Available records START

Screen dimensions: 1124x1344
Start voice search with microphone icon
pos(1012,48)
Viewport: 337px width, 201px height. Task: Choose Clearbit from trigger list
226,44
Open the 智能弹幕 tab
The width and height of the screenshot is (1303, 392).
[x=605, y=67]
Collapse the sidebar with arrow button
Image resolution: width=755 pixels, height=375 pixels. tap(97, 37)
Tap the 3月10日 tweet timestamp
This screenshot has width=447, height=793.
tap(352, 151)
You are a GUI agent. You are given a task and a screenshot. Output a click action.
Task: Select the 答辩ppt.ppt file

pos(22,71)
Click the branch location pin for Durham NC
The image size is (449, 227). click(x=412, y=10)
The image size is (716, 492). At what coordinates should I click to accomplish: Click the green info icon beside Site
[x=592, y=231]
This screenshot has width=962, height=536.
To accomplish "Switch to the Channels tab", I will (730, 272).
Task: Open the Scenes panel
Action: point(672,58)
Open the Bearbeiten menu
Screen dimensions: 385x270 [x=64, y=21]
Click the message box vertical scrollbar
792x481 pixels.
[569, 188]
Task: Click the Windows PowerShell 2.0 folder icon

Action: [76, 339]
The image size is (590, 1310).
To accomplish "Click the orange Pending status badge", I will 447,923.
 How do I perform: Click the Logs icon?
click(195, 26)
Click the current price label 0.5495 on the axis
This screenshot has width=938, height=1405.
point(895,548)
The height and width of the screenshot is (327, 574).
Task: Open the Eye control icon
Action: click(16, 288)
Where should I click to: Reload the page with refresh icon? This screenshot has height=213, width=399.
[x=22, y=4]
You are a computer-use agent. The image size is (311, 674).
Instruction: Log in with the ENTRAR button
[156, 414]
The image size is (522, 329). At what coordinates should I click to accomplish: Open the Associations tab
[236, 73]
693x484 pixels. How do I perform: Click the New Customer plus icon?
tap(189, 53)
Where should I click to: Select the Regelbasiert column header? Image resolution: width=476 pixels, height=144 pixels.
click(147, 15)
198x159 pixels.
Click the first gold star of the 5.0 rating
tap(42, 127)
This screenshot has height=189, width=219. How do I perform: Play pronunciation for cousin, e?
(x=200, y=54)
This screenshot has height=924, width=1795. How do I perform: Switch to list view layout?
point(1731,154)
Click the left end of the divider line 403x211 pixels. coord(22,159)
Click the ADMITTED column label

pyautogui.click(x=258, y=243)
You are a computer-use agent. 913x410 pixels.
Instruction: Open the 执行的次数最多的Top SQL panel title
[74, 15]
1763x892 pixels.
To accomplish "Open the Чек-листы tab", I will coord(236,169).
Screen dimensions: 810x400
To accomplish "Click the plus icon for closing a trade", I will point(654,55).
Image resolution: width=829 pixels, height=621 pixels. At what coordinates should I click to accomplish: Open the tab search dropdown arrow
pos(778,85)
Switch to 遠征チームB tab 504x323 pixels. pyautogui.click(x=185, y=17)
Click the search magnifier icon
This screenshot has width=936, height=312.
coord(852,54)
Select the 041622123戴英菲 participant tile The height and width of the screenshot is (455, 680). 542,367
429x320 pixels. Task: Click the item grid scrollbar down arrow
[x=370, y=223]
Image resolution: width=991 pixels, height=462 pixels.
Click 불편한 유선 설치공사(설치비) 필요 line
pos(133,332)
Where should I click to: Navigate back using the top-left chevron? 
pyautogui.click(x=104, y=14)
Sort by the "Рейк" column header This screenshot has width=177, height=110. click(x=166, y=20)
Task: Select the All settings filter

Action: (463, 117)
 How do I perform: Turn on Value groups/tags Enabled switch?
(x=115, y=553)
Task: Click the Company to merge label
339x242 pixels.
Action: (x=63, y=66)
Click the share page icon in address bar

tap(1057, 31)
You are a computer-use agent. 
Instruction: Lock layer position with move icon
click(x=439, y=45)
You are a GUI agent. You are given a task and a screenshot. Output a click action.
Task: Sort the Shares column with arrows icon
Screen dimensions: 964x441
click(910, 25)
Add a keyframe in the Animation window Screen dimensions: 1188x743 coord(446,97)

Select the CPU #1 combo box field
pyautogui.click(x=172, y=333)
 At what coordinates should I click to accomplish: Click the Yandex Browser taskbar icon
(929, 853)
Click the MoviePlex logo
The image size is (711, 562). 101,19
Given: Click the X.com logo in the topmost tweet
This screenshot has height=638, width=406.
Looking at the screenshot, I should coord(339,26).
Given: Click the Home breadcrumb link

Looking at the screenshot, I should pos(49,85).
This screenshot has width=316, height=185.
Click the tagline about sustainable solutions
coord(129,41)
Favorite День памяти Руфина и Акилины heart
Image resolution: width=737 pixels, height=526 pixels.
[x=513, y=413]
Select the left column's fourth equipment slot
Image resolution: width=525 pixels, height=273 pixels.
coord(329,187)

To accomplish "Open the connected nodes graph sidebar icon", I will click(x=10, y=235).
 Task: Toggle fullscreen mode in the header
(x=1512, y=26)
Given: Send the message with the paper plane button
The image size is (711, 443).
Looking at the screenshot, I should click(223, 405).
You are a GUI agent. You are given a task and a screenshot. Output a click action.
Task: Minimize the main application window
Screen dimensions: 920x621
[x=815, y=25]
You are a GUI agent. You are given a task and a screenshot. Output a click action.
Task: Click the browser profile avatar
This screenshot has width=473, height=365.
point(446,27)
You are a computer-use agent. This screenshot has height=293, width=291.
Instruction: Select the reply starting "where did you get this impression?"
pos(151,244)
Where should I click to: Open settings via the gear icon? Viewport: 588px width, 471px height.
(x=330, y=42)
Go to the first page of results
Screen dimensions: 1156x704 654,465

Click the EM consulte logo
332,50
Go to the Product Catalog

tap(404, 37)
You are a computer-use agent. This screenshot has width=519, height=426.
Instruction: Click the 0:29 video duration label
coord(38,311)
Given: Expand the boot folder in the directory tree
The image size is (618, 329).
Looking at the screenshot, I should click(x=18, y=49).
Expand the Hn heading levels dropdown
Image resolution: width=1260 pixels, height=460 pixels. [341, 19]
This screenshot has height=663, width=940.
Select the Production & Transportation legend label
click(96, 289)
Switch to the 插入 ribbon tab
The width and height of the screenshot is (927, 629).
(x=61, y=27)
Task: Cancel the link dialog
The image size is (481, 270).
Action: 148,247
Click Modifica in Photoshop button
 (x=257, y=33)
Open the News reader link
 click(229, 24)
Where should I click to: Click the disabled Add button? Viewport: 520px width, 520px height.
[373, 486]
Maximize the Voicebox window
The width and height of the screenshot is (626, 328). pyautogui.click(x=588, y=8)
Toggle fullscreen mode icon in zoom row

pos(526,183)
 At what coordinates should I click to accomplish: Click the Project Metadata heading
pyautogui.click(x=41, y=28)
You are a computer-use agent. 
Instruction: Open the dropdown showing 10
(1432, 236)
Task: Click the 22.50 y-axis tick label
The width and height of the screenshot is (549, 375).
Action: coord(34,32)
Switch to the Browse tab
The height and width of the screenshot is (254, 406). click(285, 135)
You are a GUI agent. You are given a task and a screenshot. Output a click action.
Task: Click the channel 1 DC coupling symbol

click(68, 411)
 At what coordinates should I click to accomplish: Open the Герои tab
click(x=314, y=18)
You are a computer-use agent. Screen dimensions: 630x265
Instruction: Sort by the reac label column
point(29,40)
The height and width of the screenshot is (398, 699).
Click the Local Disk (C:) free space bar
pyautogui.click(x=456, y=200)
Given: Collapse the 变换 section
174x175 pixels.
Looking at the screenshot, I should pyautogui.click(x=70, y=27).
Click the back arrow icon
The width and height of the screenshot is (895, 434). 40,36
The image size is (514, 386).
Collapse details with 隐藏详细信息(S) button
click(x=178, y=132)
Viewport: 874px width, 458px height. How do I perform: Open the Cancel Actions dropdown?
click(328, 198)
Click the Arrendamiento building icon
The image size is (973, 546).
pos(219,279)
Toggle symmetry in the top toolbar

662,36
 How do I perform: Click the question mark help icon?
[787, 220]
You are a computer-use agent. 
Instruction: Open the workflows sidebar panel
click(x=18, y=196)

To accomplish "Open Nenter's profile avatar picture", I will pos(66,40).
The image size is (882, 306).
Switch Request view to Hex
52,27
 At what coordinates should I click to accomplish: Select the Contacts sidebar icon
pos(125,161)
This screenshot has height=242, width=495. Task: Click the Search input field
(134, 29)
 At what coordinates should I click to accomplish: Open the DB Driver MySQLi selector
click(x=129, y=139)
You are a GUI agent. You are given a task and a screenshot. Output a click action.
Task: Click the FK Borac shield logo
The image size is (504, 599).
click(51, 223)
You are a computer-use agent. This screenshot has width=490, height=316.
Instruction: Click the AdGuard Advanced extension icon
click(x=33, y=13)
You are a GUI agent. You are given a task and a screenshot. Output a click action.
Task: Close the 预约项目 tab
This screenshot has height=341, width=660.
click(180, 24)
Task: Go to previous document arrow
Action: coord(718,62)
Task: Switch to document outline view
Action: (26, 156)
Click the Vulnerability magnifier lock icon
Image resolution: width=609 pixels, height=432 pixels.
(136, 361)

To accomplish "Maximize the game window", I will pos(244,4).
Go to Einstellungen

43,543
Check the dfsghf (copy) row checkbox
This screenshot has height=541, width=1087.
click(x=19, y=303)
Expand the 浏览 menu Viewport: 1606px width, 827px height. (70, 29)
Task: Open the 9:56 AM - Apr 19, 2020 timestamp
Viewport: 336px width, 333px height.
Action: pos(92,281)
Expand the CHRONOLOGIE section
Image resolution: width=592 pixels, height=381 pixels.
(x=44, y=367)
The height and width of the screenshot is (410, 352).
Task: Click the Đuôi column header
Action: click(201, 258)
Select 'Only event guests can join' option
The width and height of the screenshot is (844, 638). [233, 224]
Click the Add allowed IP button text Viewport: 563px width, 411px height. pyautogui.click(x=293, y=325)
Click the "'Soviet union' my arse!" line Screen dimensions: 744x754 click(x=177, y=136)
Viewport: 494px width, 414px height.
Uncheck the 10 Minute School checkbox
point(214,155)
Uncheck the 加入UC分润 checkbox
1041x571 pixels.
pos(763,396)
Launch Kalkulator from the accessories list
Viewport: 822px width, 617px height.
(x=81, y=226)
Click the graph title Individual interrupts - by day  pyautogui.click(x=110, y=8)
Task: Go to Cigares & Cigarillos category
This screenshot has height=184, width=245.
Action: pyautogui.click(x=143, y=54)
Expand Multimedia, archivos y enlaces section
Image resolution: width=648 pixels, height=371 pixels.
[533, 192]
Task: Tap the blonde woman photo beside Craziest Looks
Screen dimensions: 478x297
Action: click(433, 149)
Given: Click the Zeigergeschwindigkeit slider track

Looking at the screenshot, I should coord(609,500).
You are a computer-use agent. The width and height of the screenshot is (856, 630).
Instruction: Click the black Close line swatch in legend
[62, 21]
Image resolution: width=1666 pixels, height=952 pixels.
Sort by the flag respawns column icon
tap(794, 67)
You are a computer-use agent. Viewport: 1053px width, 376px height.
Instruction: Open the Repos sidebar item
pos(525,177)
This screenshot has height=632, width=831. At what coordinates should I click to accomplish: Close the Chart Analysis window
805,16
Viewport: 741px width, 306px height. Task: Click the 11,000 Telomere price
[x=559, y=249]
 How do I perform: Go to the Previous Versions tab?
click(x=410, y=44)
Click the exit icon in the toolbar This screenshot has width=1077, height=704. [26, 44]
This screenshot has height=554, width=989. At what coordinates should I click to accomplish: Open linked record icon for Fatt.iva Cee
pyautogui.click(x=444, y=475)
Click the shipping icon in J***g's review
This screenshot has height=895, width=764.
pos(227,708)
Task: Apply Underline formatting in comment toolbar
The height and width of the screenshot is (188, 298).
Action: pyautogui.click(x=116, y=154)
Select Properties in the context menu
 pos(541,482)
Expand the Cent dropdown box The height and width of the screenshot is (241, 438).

Available records END

**Exercise brief:** Please find every line in the records that contains the word "section", and copy it out.

**Exercise answer:**
Given: Collapse the 变换 section
Expand the CHRONOLOGIE section
Expand Multimedia, archivos y enlaces section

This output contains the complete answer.